Dan Wallach explained some of Netscape's plans.  Classes of permissions 
are being created (e.g. typical game permissions).  Game will then ask 
for game permissions which might be more meaningful to users.


Drew Dean: bytecode is very hard to verify.  Requires dataflow analysis.  


Belovin:  Java is probably here to stay.  There are no economic forces to 
alter the outcome.


Not many reports of malicious applets.  Some present had heard of some 
reports of problems that might have been caused by applets.


Steve Bellovin (standing in for Bill Cheswick)
Stupid Net Tricks


When sniffing incidents first got big 2-3 years ago, many ISPs were 
sniffed for months because of insecure workstations on the backbone.  Not 
widely reported at the time.


Network 18 was down for several hours: someone broadcast that they 
were that network on an ISP.  If you were closer to that ISP's router 
than to 18 you got the bogus route.


Millicent Watts
Network Security: Where does the real threat lie


Review of types of threats, need for vigilance.  Reported on some 
failures of voice recognition (failed safe).  Surveillance technology - 
Yvo Desmedt noted "Things that think" - technology where more and more 
consumer goods/personal articles have chips in them.  E.G.  your 
shoes trigger elevator doors and such, but can be 
used for more nefarious purposes.  (Anyone know if Italian shoemaker Bruno 
Magli is using them yet?)


Cindy Cullen
Demonstration of Hacker Techniques


Demonstrated rootkit which replaces key unix binaries with ones which 
hide intruder's presence.  No longer chosen tool of the elite hackers - 
available easily and being modified, sometimes carelessly.  

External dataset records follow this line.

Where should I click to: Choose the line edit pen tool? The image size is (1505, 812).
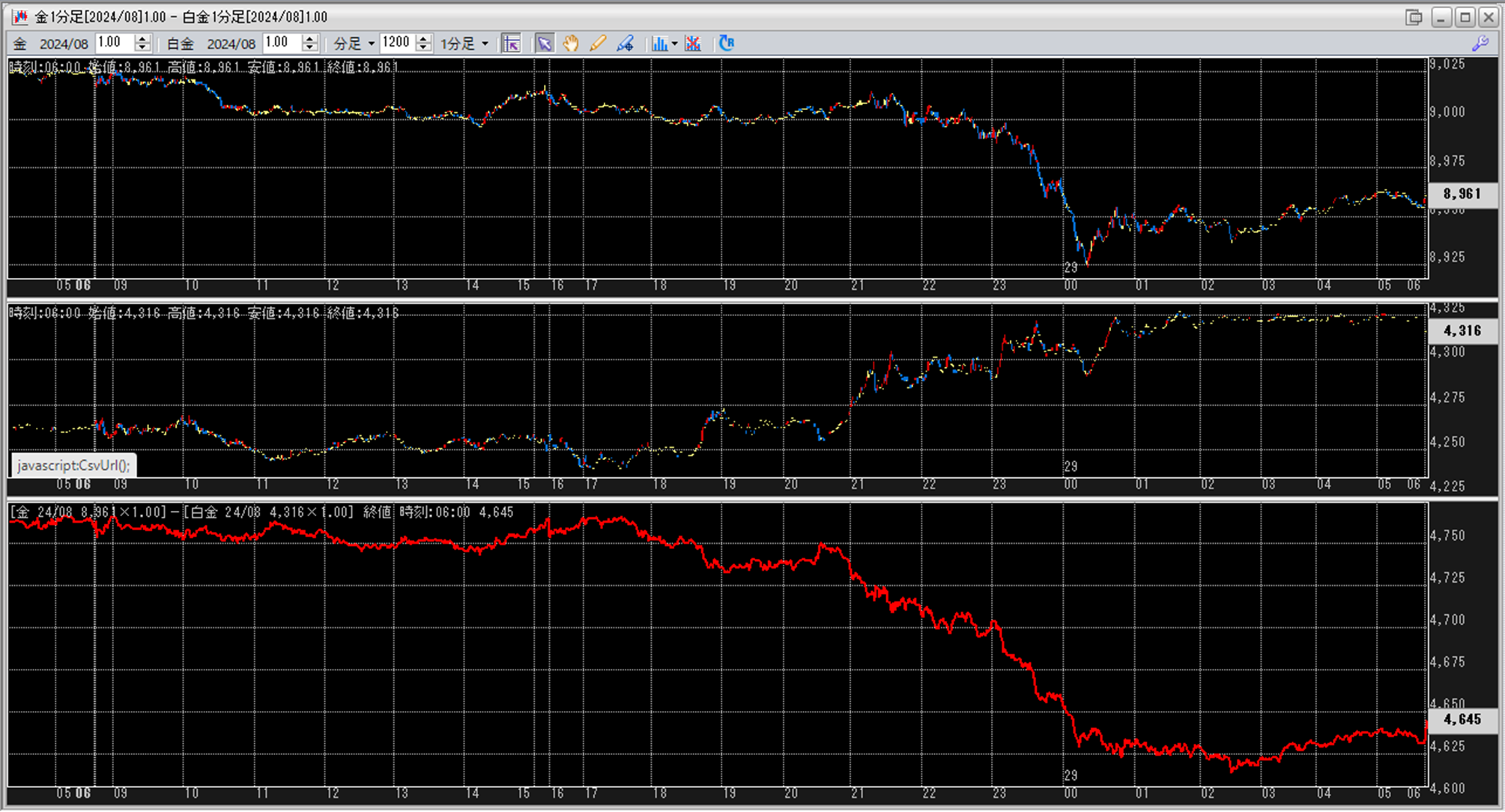(625, 43)
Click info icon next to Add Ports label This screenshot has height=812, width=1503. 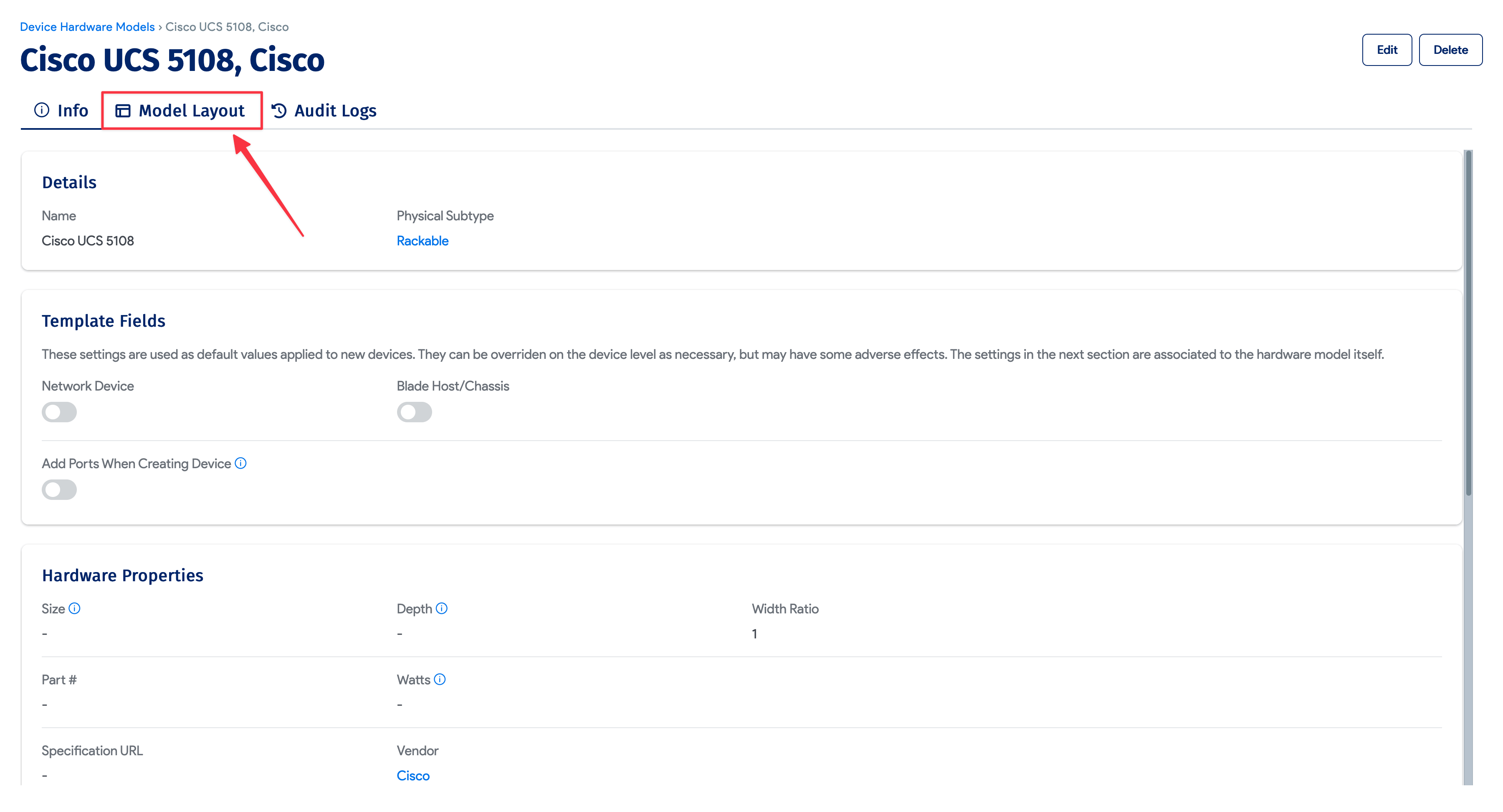click(240, 463)
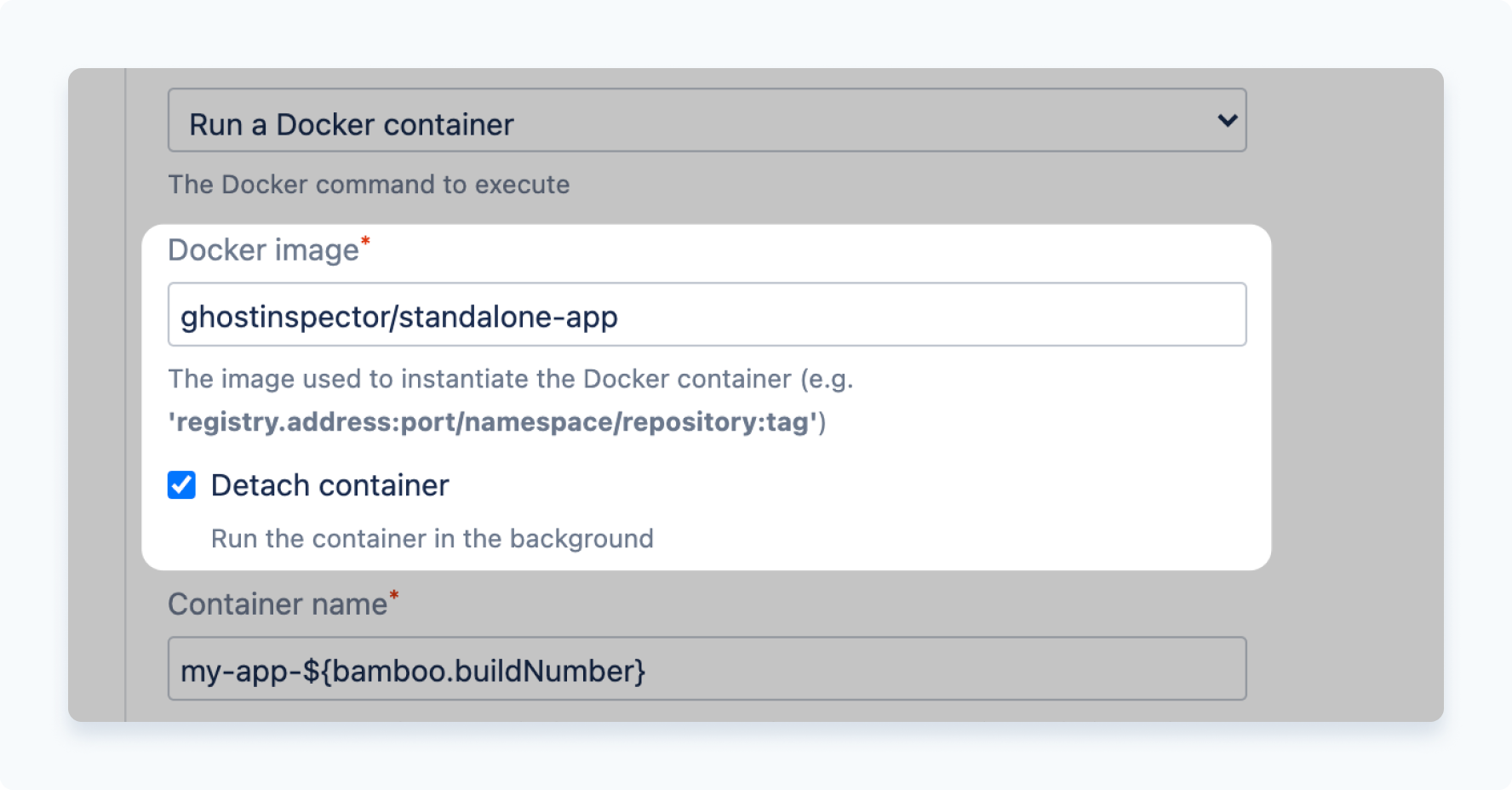Click the Container name input field
The height and width of the screenshot is (790, 1512).
pos(707,670)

Also demonsrated ttywatcher.  Run on a host it will display connections 
to any tty (in or out).  Encrypted passwords/data are displayed (because 
intrusion is at the endpoint), connection can be taken over by root user 
with ttywatcher.




Alexis Rosen
Understanding and Defending Against SYN Attacks


Sorry to say I had to miss this one, though I understand the 
recommendations were same as those shared on the security 
lists:  trim down the timeout parameter, etc.


Robert J. Hall
Channels: Avoiding unwanted electronic mail


Another one I hated to miss.  The approach was to add a new sendmail 
header which included some cryptographic authentication information.  
Different headers, taken together with your email address allow you to 
create different personas: one for private discussion with trusted 
correspondents, one for "send only" to public mailing lists.  For more 
info, the paper is available at:
ftp://ftp.research.att.com/dist/hall/papers/agents/channels-long.ps


Many thanks to the presenters, organizers and to DIMACS (Rutgers, 
Princeton, AT&T Bell Labs, BellCore, NFS) for an excellent workshop.